Problem requirements >> Resume the hosted-engine broker bug report below, picking up right after its last line.

Text segment >>
──────────────────────────────

Bug 1786458

Summary: Python3: broker fails to update engine health status
Product: [oVirt] ovirt-hosted-engine-ha Reporter: Yedidyah Bar David <didi>
Component: BrokerAssignee: Yedidyah Bar David <didi>
Status: CLOSED CURRENTRELEASE QA Contact: Polina <pagranat>
Severity: urgent Docs Contact:
Priority: high    
Version: 2.4.0CC: bugs
Target Milestone: ovirt-4.4.0Flags: sbonazzo: ovirt-4.4?
sbonazzo: planning_ack?
sbonazzo: devel_ack+
mavital: testing_ack+
Target Release: 2.4.2   
Hardware: Unspecified   
OS: Unspecified   
Whiteboard:
Fixed In Version: ovirt-hosted-engine-ha-2.4.2 Doc Type: No Doc Update
Doc Text:
Story Points: ---
Clone Of: Environment:
Last Closed: 2020-05-20 20:02:41 UTC Type: Bug
Regression: --- Mount Type: ---
Documentation: --- CRM:
Verified Versions: Category: ---
oVirt Team: Integration RHEL 7.3 requirements from Atomic Host:
Cloudforms Team: --- Target Upstream Version:
Embargoed:
Bug Depends On:    
Bug Blocks: 1665138    

Description Yedidyah Bar David 2019-12-25 11:03:17 UTC
Description of problem:

After deploy, shutdown and startup, 'hosted-engine --vm-status' keeps showing 'Engine status                      : null'. broker.log has:
                                                   
Thread-209::ERROR::2019-12-25 12:56:39,241::submonitor_base::119::ovirt_hosted_engine_ha.broker.submonitor_base.SubmonitorBase::(_worker) Error executing submonitor engine-health, args {'add
ress': '0', 'use_ssl': 'true', 'vm_uuid': 'b3bc7f7b-2b88-4758-8192-05242f61ba21'}
Traceback (most recent call last):
  File "/usr/lib/python3.6/site-packages/ovirt_hosted_engine_ha/broker/submonitor_base.py", line 115, in _worker                                                                             
    self.action(self._options)

──────────────────────────────

The data >>
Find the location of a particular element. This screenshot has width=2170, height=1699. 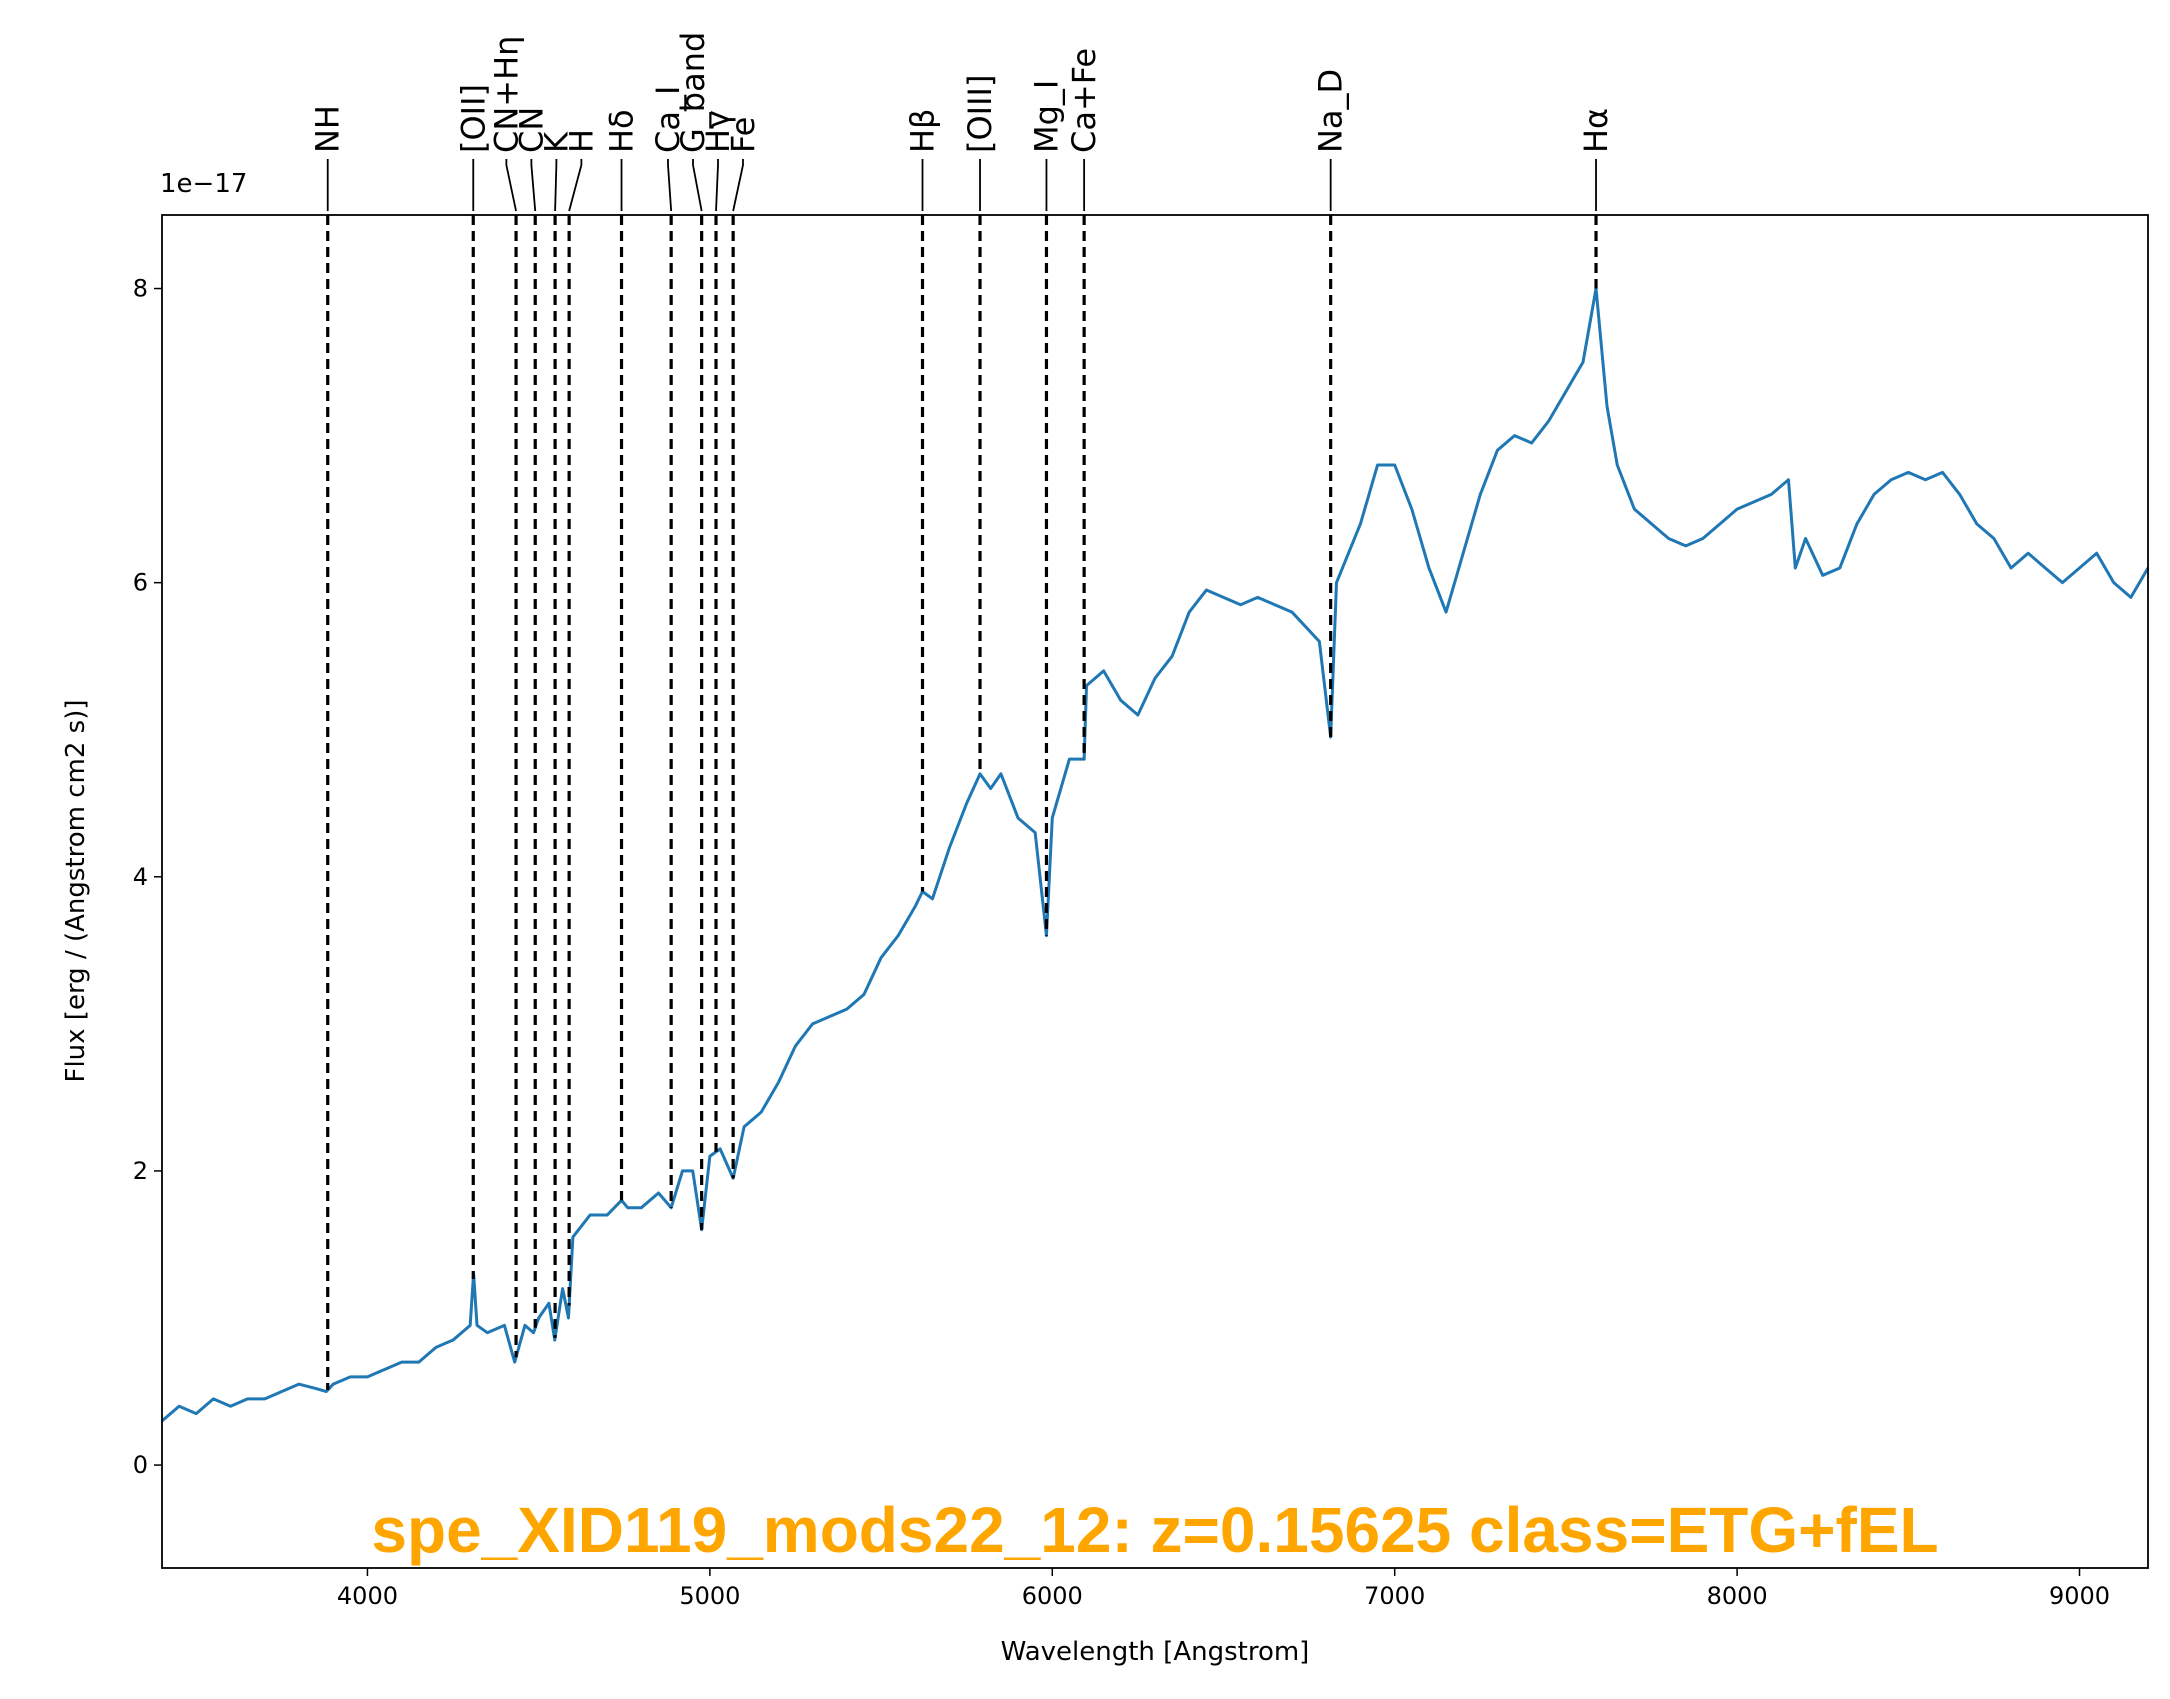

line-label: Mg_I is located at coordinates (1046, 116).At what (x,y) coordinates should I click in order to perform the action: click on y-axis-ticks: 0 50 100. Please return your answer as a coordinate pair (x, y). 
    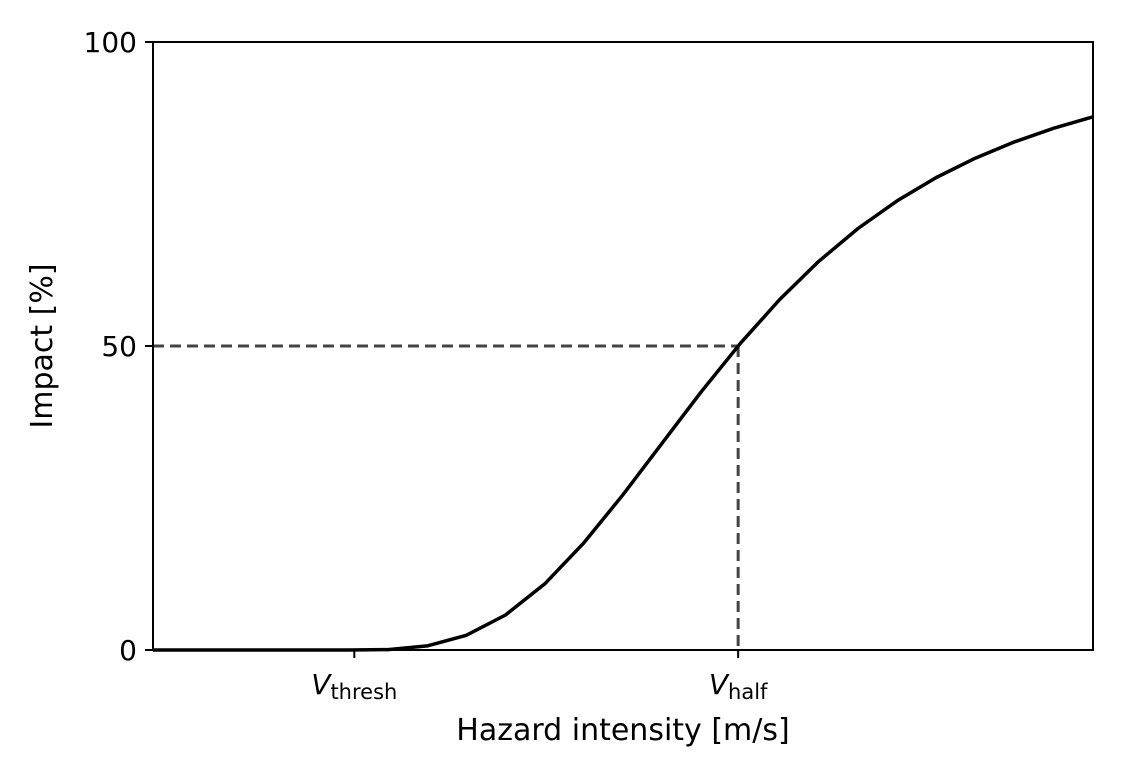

──────────────────────────────

Expected output >>
  File "/usr/lib/python3.6/site-packages/ovirt_hosted_engine_ha/broker/submonitors/engine_health.py", line 117, in action                                                                    
    self._update_stats(stats, vdsm_ts, local_ts)
  File "/usr/lib/python3.6/site-packages/ovirt_hosted_engine_ha/broker/submonitors/engine_health.py", line 122, in _update_stats                                                             
    if not self._newer_timestamp(vdsm_ts, local_ts):
  File "/usr/lib/python3.6/site-packages/ovirt_hosted_engine_ha/broker/submonitors/engine_health.py", line 160, in _newer_timestamp                                                          
    return local_ts > self._stats_local_timestamp
TypeError: '>' not supported between instances of 'int' and 'NoneType'

Version-Release number of selected component (if applicable):
Current master

How reproducible:
Always, I think. Not sure how it does not happen right after deploy, but it does happen after reboot.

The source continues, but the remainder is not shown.